» **What to work on**
Here is the task for the records below: repeat exactly the lines from the one with "Task: Focus the" to the one with "The height and", both included, and nothing else.

» **The data**
# # # #

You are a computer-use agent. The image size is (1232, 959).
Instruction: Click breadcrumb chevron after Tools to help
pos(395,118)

# # # #

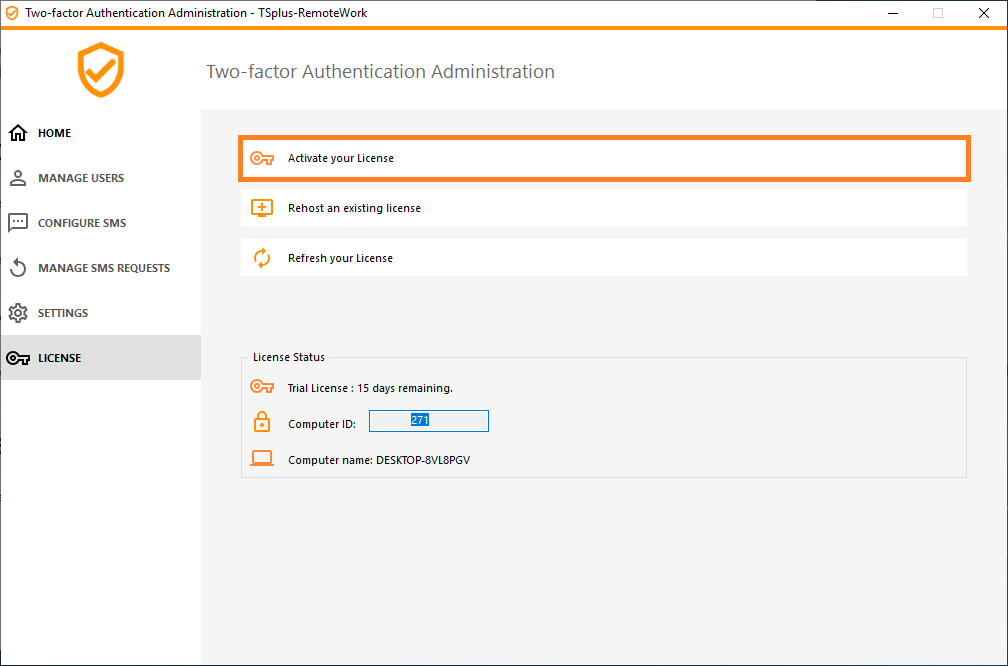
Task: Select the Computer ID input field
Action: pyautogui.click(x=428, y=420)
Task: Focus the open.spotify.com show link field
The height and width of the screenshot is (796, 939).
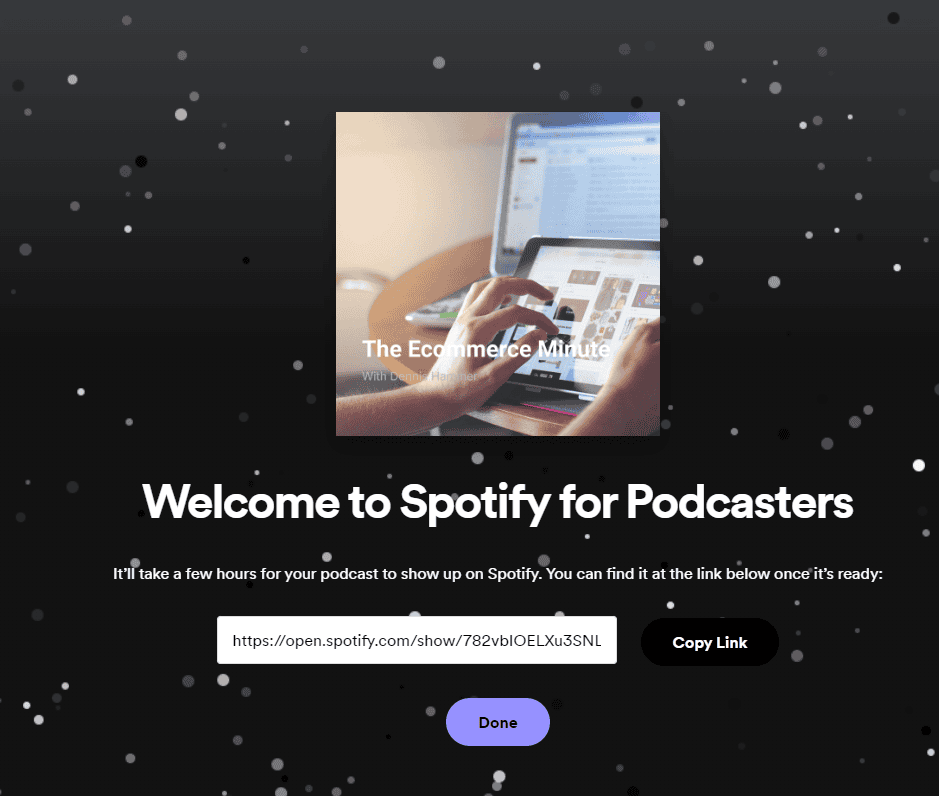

# # # #

» **Response area**
Task: Focus the open.spotify.com show link field
The height and width of the screenshot is (796, 939).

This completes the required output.